#### Set problem:
Turn the records from the line with "Storie (224, 594)" up to and including the line with "http://www.eyrie.org/~eagle/ (181, 135)" into a Markdown table with two columns, Row for the row number and Line for the line itself, skipping any blank lines. Give only those lines, and leave the pictures out of your answer.

[Item-finding records]
---+---

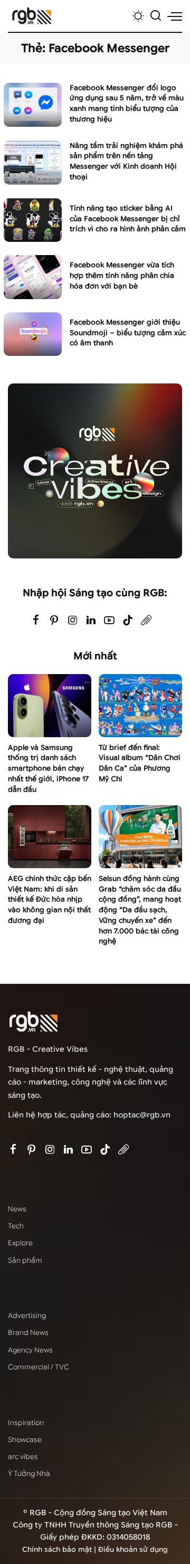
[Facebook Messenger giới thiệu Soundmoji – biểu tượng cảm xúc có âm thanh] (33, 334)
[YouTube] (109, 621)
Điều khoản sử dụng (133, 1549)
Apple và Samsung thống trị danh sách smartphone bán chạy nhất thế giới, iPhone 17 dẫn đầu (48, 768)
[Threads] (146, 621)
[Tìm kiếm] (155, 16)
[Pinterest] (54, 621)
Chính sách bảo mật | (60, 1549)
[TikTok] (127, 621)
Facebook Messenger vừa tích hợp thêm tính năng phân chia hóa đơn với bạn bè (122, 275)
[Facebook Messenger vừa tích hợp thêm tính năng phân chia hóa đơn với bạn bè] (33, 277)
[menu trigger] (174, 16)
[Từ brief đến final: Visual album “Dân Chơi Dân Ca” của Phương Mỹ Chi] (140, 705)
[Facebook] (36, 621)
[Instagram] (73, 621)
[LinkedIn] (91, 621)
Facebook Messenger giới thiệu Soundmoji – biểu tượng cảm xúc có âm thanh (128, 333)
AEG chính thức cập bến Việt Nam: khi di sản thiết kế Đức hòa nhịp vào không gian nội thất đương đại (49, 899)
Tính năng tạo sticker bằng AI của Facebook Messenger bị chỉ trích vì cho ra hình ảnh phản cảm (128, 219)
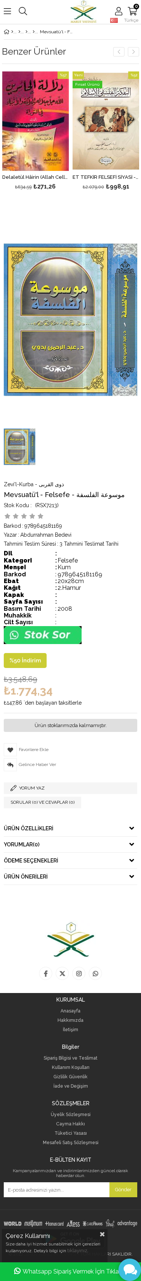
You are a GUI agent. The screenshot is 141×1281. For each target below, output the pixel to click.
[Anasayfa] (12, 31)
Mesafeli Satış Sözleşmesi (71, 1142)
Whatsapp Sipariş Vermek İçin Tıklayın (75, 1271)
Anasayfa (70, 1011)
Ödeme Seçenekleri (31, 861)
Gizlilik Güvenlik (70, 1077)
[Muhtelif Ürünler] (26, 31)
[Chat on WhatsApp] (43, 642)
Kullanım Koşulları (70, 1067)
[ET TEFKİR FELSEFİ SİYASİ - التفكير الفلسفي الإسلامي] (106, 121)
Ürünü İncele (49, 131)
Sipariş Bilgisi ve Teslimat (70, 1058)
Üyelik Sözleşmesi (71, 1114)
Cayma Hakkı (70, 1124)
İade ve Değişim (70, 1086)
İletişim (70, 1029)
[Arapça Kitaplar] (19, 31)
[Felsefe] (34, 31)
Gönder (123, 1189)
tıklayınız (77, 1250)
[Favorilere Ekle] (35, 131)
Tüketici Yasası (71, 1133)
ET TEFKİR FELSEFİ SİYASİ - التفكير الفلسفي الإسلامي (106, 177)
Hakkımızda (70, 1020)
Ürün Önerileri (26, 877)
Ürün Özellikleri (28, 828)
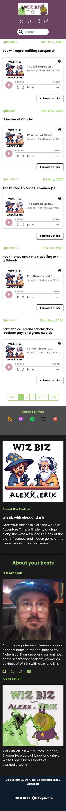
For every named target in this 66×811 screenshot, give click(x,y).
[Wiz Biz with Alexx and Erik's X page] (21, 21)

---+---

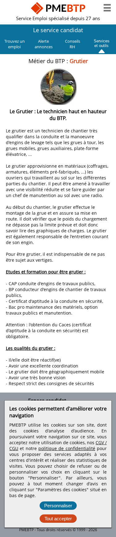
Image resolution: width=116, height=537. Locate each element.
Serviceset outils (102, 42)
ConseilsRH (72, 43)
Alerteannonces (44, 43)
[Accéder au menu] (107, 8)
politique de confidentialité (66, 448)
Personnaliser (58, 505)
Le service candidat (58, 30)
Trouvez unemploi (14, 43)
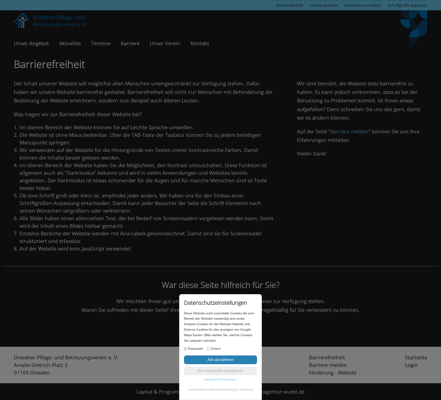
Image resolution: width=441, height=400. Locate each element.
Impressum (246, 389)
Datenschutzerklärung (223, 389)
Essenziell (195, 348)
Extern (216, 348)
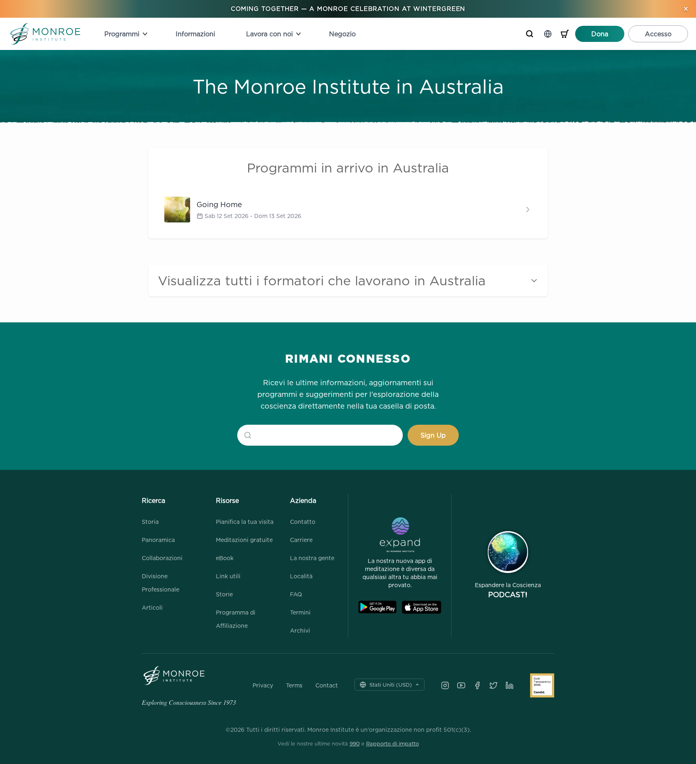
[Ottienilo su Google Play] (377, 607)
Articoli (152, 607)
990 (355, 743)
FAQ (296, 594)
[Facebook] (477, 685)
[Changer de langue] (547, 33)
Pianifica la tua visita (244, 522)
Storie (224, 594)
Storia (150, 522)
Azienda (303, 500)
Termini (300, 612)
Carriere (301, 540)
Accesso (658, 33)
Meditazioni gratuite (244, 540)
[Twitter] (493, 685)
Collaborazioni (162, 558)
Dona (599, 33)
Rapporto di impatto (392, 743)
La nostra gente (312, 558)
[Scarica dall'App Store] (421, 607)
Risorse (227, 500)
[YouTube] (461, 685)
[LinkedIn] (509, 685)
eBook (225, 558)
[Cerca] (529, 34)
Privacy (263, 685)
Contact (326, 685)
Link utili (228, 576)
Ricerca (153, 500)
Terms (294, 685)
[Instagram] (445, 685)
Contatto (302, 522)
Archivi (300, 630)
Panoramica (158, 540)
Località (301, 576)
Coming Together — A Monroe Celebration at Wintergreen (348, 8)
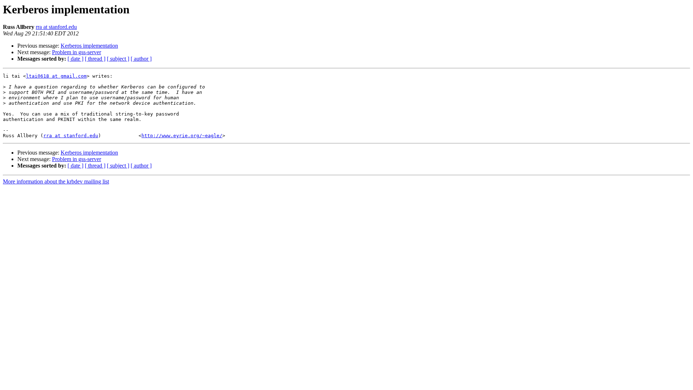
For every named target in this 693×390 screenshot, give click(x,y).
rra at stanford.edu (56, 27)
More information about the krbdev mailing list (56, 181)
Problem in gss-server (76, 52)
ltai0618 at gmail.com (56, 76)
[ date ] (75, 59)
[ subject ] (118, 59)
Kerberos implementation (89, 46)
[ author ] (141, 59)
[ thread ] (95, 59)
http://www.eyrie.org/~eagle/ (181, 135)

---+---

#### Answer to this problem:
| Row | Line |
|---|---|
| 1 | Storie (224, 594) |
| 2 | Storia (150, 522) |
| 3 | Azienda (303, 500) |
| 4 | Termini (300, 612) |
| 5 | Carriere (301, 540) |
| 6 | Accesso (658, 33) |
| 7 | Meditazioni gratuite (244, 540) |
| 8 | [Twitter] (493, 685) |
| 9 | Collaborazioni (162, 558) |
| 10 | Dona (599, 33) |
| 11 | Rapporto di impatto (392, 743) |
| 12 | La nostra gente (312, 558) |
| 13 | [Scarica dall'App Store] (421, 607) |
| 14 | Risorse (227, 500) |
| 15 | [YouTube] (461, 685) |
| 16 | [LinkedIn] (509, 685) |
| 17 | eBook (225, 558) |
| 18 | [Cerca] (529, 34) |
| 19 | Privacy (263, 685) |
| 20 | Contact (326, 685) |
| 21 | Link utili (228, 576) |
| 22 | Ricerca (153, 500) |
| 23 | Terms (294, 685) |
| 24 | [Instagram] (445, 685) |
| 25 | Contatto (302, 522) |
| 26 | Archivi (300, 630) |
| 27 | Panoramica (158, 540) |
| 28 | Località (301, 576) |
| 29 | Coming Together — A Monroe Celebration at Wintergreen (348, 8) |
| 30 | For every named target in this 693×390 screenshot, give click(x,y). |
| 31 | rra at stanford.edu (56, 27) |
| 32 | More information about the krbdev mailing list (56, 181) |
| 33 | Problem in gss-server (76, 52) |
| 34 | ltai0618 at gmail.com (56, 76) |
| 35 | [ date ] (75, 59) |
| 36 | [ subject ] (118, 59) |
| 37 | Kerberos implementation (89, 46) |
| 38 | [ author ] (141, 59) |
| 39 | [ thread ] (95, 59) |
| 40 | http://www.eyrie.org/~eagle/ (181, 135) |